Sri Lanka reported its first case of COVID-19 in early February in 2020. There was a rapid increase in the number of cases from March till May. However, health authorities were able to manage the situation and the country is now in a better position compared to many other neighboring countries.
Presently Sri Lanka has just 3,012 cases and 144 active (according to Ada Derena of 31st August) patients of COVID-19.
Sri Lanka was able to slowdown the spread of the virus but like many other countries, it is also confronted with an ‘infodemic’ which is difficult to control. This has led to a battle on two fronts: medical and information. The infodemic is getting in the way of combating the virus outbreak. Some fact-checking websites in Sri Lanka (http://www.factcheck.lk/) are monitoring and rating the validity of published content. Misleading news does impact the proper identification and treatment of the patients.
There are two kinds of sources of disinformation that in the Sri Lankan context: (i) mainstream media, which is willfully creating and spreading disinformation; and (ii) websites and social media users creating disinformation, which is widely shared by many users without any critical assessment. Disinformation creates insecurity, panic and fear amongst the public as well as casts doubts on the initiatives taken by the government to fight the outbreak of the disease. Disinformation was also created by the political environment of the country, that had an election campaign followed by a general election. The Government announced that they have identified a few individual groups that circulate false information on social media about COVID-19 and misinterpret the Health Ministry’s guidelines to the public.
Disinformation and conspiracy theories were abound and shared on mainstream and social media on different levels, like: The believe that the likelihood of a widespread virus outbreak in Sri Lanka would be low given the tropical climate of the country.
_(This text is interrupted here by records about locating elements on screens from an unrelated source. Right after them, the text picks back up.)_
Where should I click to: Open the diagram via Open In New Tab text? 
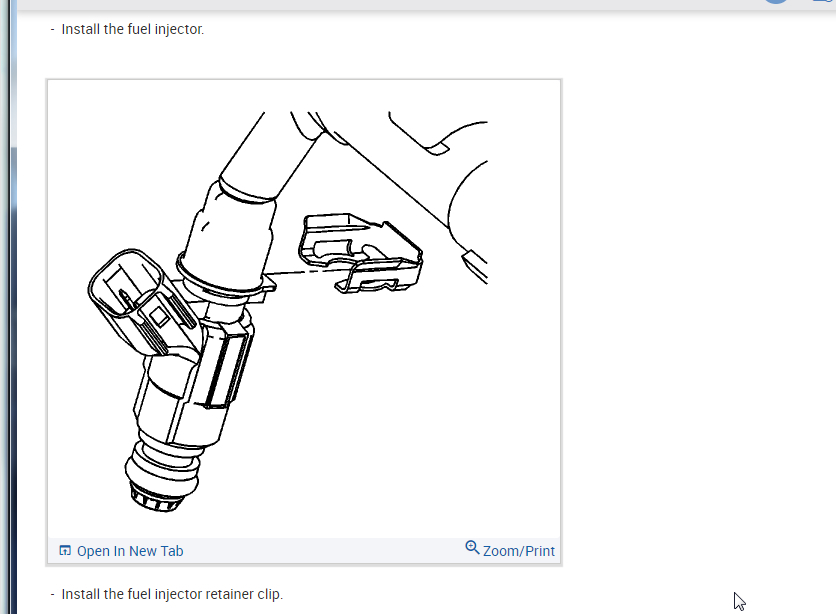[x=130, y=551]
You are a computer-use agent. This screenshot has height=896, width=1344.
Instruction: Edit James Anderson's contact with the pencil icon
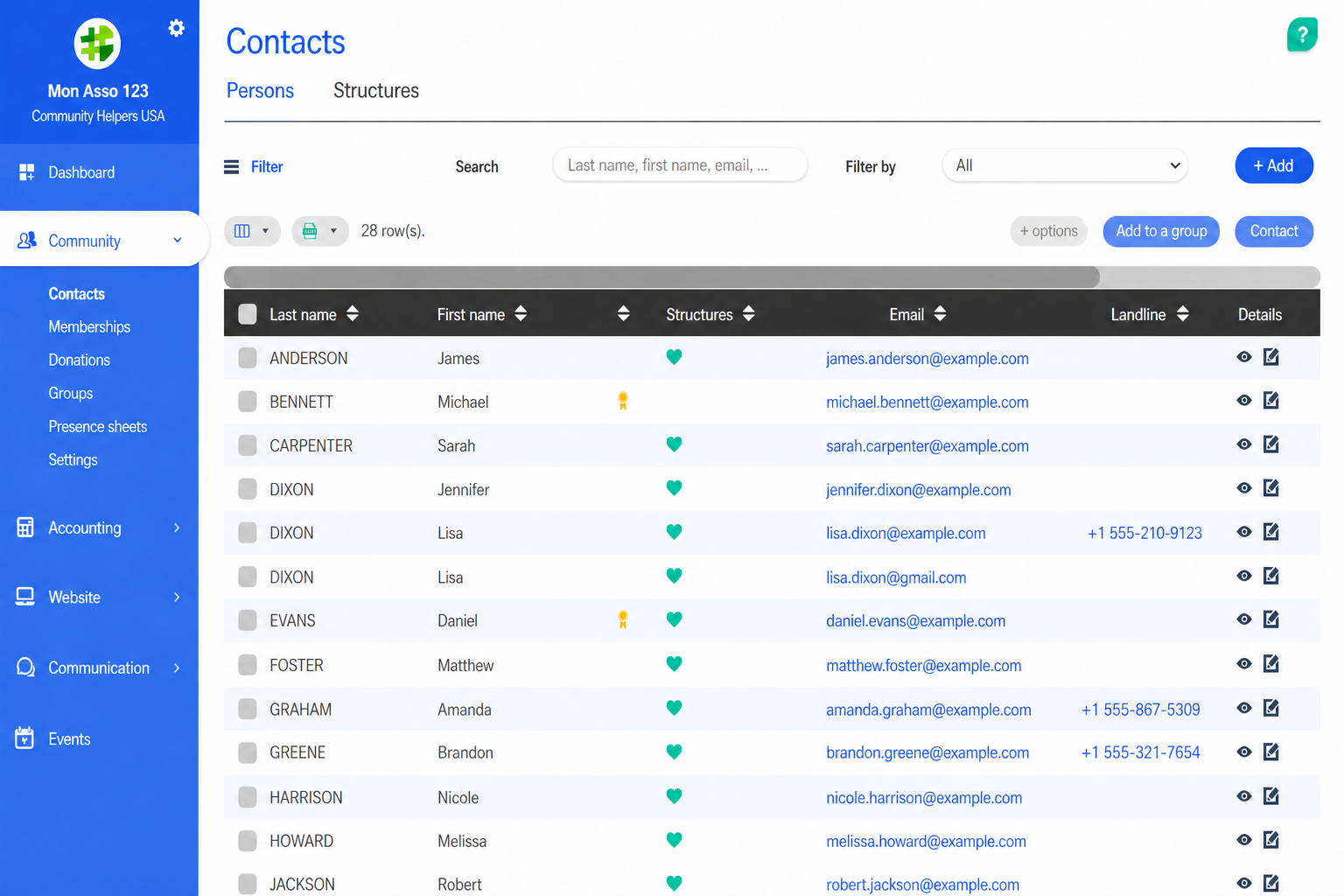1271,357
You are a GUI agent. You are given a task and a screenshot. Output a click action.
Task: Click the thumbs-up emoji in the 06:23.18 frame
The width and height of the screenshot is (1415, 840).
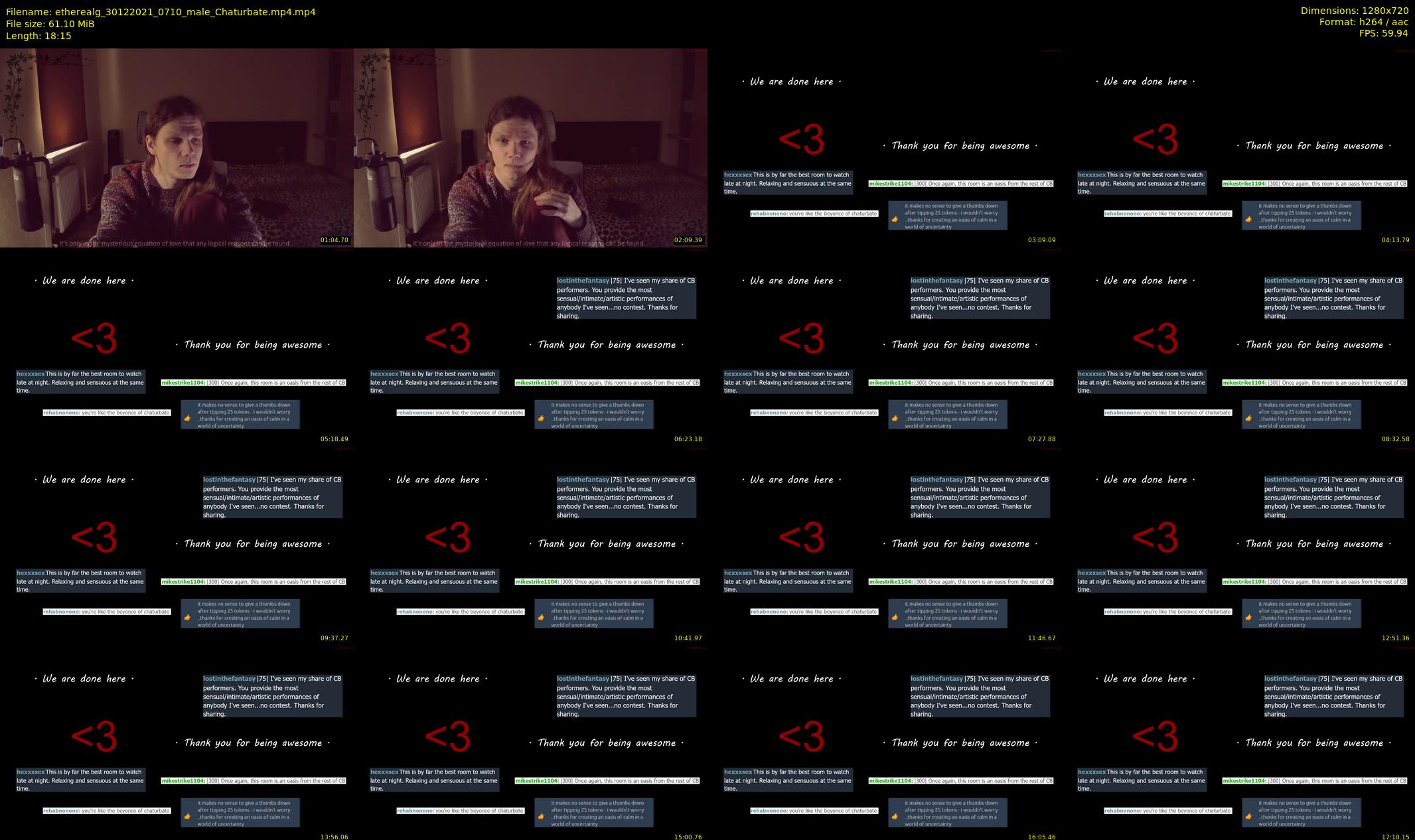point(541,418)
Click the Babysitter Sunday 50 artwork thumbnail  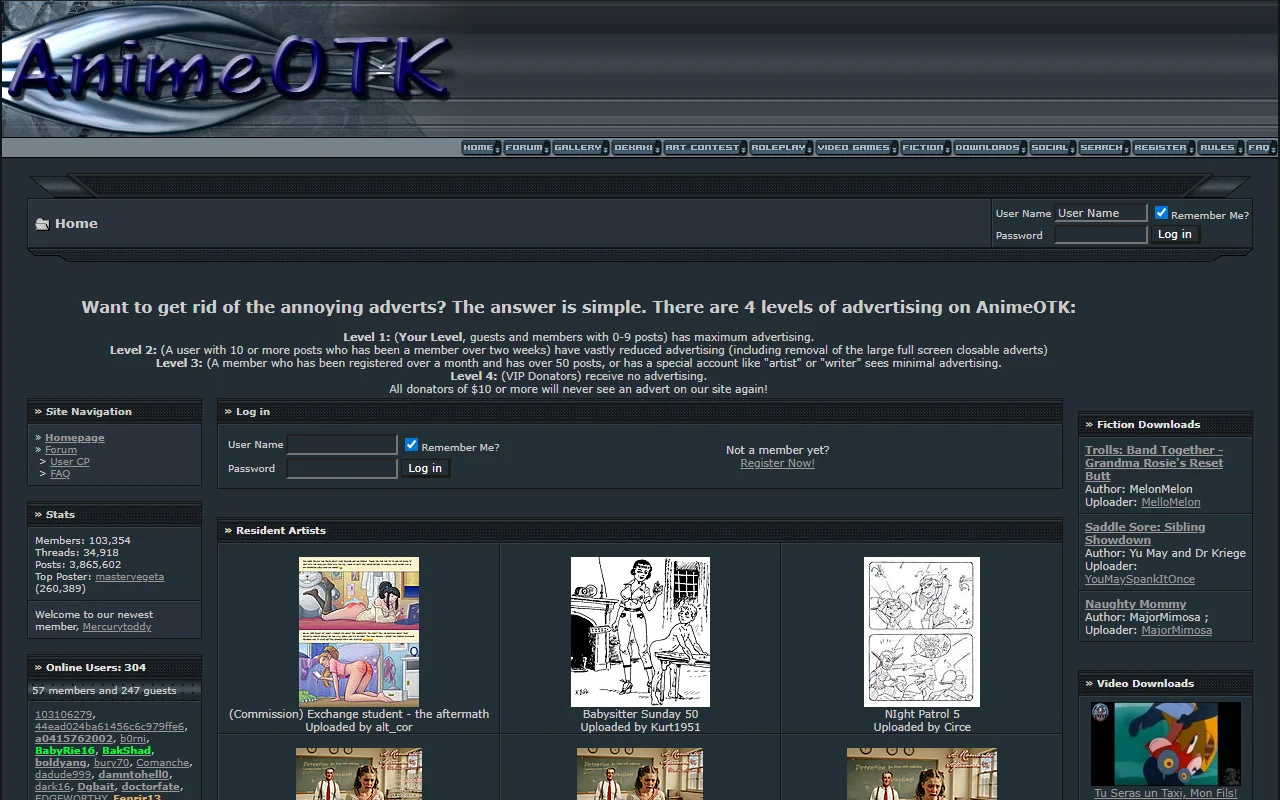(x=640, y=631)
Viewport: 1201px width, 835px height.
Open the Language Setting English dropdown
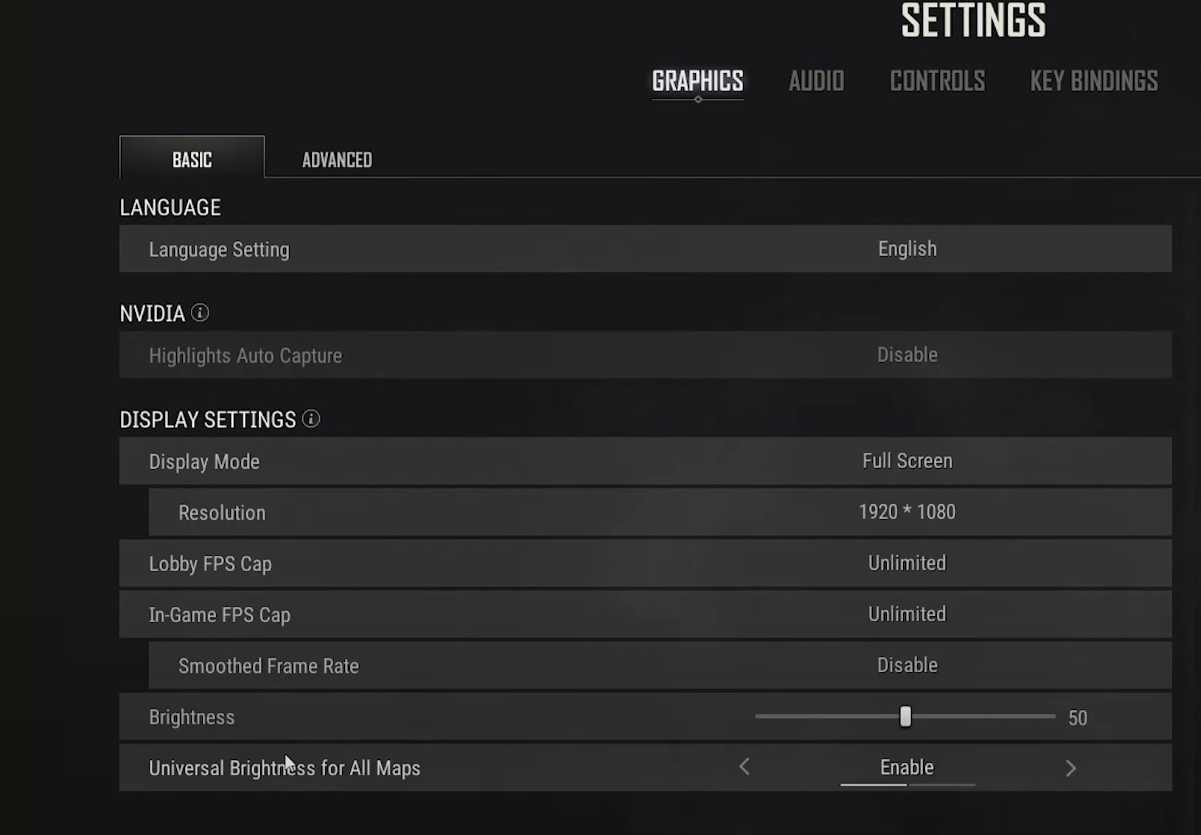(907, 248)
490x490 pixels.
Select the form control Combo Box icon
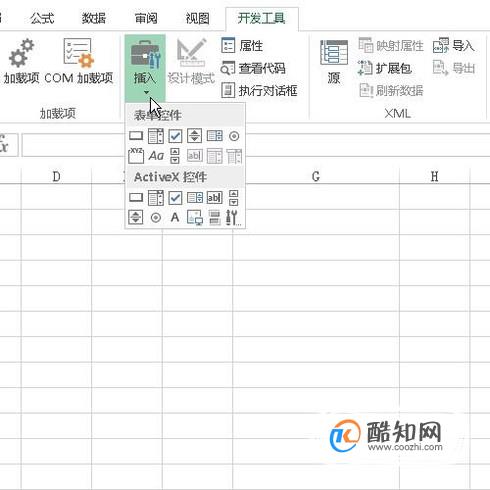156,136
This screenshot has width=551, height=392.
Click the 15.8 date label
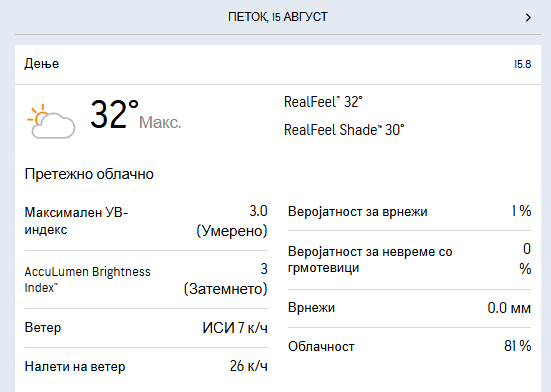(x=523, y=64)
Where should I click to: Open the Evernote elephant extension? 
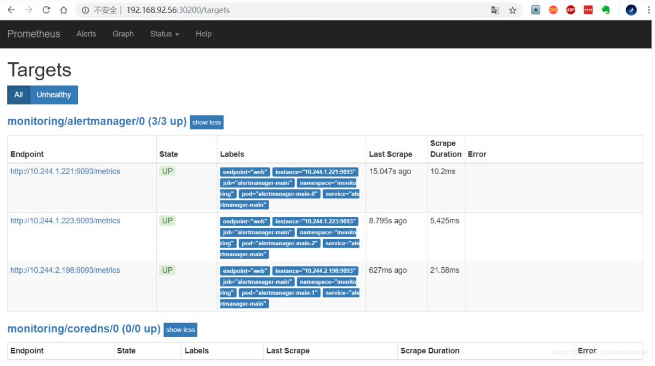point(606,10)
The conviction that they have a strong enough immune system to fight the virus. While some also believed that the virus is only seasonal.
Sri Lanka is a popular destination for Ayurveda. But, during the COVID-19 pandemic, some Ayurvedic treatments have had negative impact on patients who had hoped to get a treatment protecting them from Covid-19. To counter the disinformation and fake news the health authorities conducted successfully awareness campaigns on the spread of the coronavirus.
Several social media and web articles painted a negative picture of the government’s efforts to control the coronavirus: They attached the use of protective masks, provided disinformation on quarantine process, and were critical of the crisis response measures of the government.
Fact-checking services in Sri Lanka are currently dealing with the disinformation related to COVID-19. However, in the current situation, the scope of fact-checkers is also limited, requiring them to prioritize news by its potential to create harm to the public and prevent the spread of the pandemic. People can verify the authenticity of any news article by referring to fact-checking websites like (http://factcheck.lk/, https://factcheck.afp.com/afp-sri-lanka, http://www.dailymirror.lk/fact-check/328). The factcheck.lk is an initiative of Verité Research, an organization with which the Friedrich Naumann Foundation for Freedom will work in the near future. However, fact checking alone cannot fight the infodemic.
The Government of Sri Lanka, while battling the pandemic on one hand, took several measures to control the situation:
· Releasing official epidemiological data to the public daily without revealing personal information of the patients.
· Arresting and taking legal actions against people who create and publish fake news and disinformation. So far, no actions were taken against the mainstream media creating a mismatch in government’s response to disinformation.
· Taking actions under the existing laws in Sri Lanka (Penal Code (Amendment) Act, No. 16 of 2006) since there is no dedicated law to counter disinformation.
In the long run, these actions based on fact-checking alone are not enough to counter disinformation. There should be a more integrated and holistic approach focused on digital and media literacy so that the public can identify, suspect and question disinformation themselves. It also needs journalists and media that separate information and opinion clearly, so that readers can form their own views.